Newton Price Harcourt Brown was born in Toronto on May 30, 1900, the son of Newton Harcourt and Grace Amanda (Young) Brown. He was educated at the University of Toronto where he received his Bachelor of Arts (Honours) in Modern Languages degree in 1925 and his Master of Arts degree in 1926. In 1934 he obtained the Doctor of Philosophy degree from Columbia University.
Professor Brown taught at Queen's University from 1926 to 1929, Brooklyn College, New York, 1930-1931 and the University of Rochester, 1931-1932. In 1934 to 1935 he was a Travelling Fellow of the American Council of Learned Societies. In 1935 he became Professor of French and Chairman of Romance Languages at Washington University, Saint Louis, where he remained for two years. . He then moved to chair the department at Brown University, Providence, R.I., where he taught until retiring in 1969.

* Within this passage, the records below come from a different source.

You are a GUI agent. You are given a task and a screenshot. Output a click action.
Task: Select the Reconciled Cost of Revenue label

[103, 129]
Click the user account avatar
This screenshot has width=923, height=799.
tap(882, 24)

He was author of Scientific Organizations in Seventeenth-Century France. His monograph in the scientific activities of the Academie de Caen, 1668-1674, was awarded the Prix Moulin of the Modern Academie Nationale des Sciences, Arts et Belles-Lettres of that city. In the same year he was named an honorary member of that body. The Government of France awarded him the Palmes academiques in 1946.

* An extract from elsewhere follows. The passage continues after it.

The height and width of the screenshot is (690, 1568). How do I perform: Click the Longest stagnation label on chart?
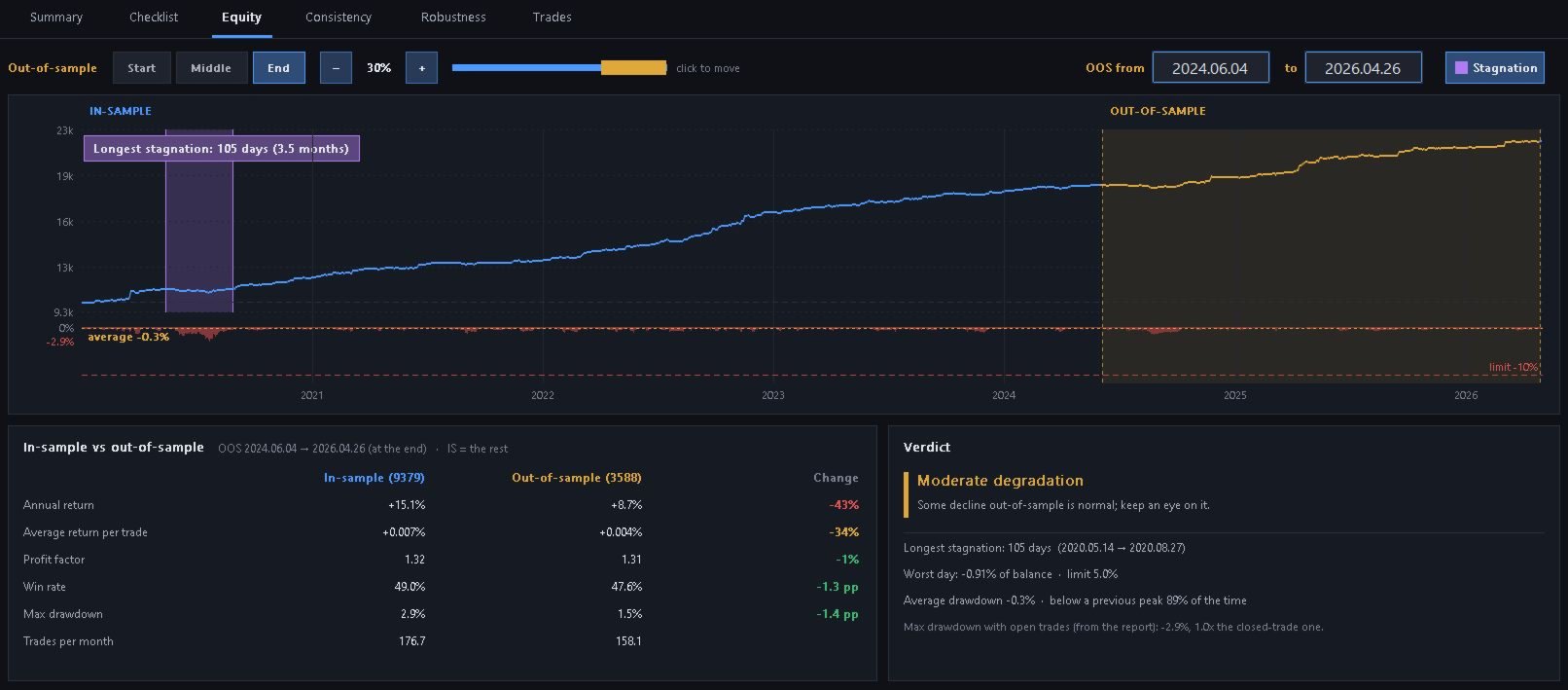point(221,149)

He was also author of Science and the Human Comedy and editor of The Army's Mister Brown: A family trilogy.
Professor Brown's eighteenth century Voltaire book collection was donated to the Thomas Fisher Rare Book Library, University of Toronto in 1980.
He was a Fellow of the American Association for the Advancement of Science. Also he was a member of the Modern Language Association of America, the Modern Humanities Research Foundation, the Society for French Studies, the American Association of Teachers of French, and the American Association of University Teachers.

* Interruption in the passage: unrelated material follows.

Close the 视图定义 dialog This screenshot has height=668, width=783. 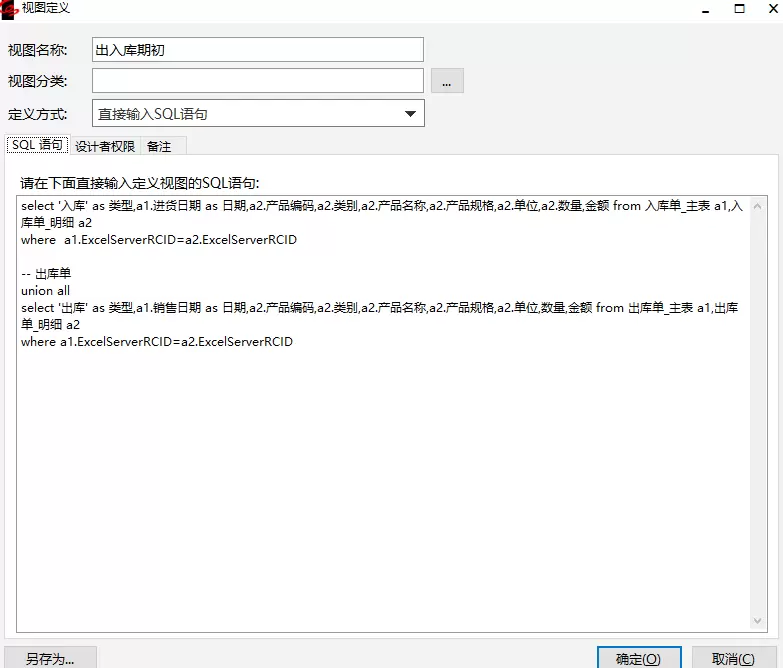(771, 8)
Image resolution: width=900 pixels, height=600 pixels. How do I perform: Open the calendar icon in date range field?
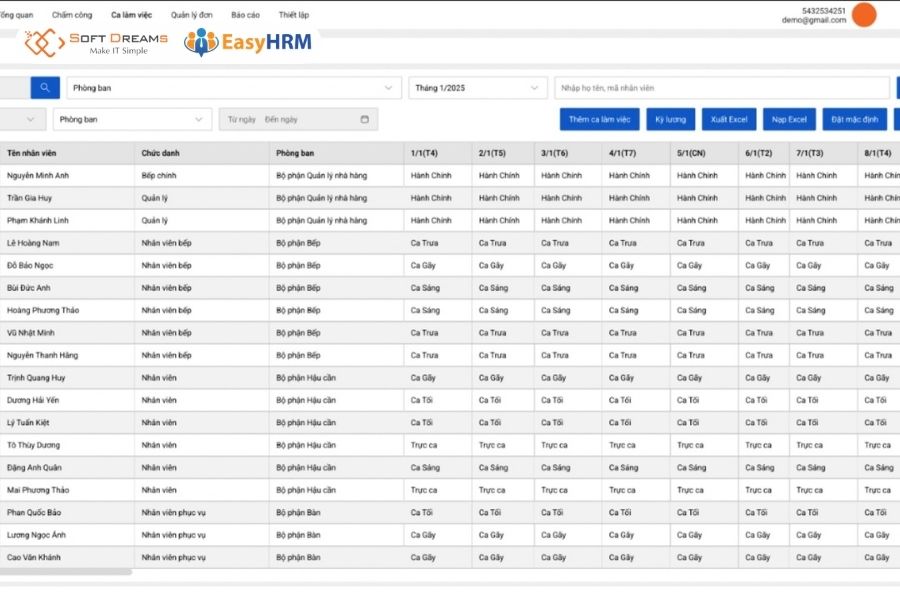(364, 119)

Professor Brown had articles published in many academic periodicals and publications including University of Toronto Quarterly, Studies in the Renaissance, Studies on Voltaire and the 18th Century, Diogenes, Isis, Journal of Higher Education, Journal of the History of Ideas, Dictionary of Scientific Biography, Revue d'Historie de la literature francais, Bulletin de la Societe d'Histoire du Protestantisme francais, Daedalus, Rendiconti of Accademia Nazionale del Lincei and the Annals of Science.
In 1927 he married Dorothy Elizabeth Stacey, of Toronto. Their daughter, Jennifer Stacey Harcourt Brown, is professor emeritus of history, the University of Winnipeg, and resides in Denver, Colorado.
Professor Brown died in Winnipeg on November 17, 1990.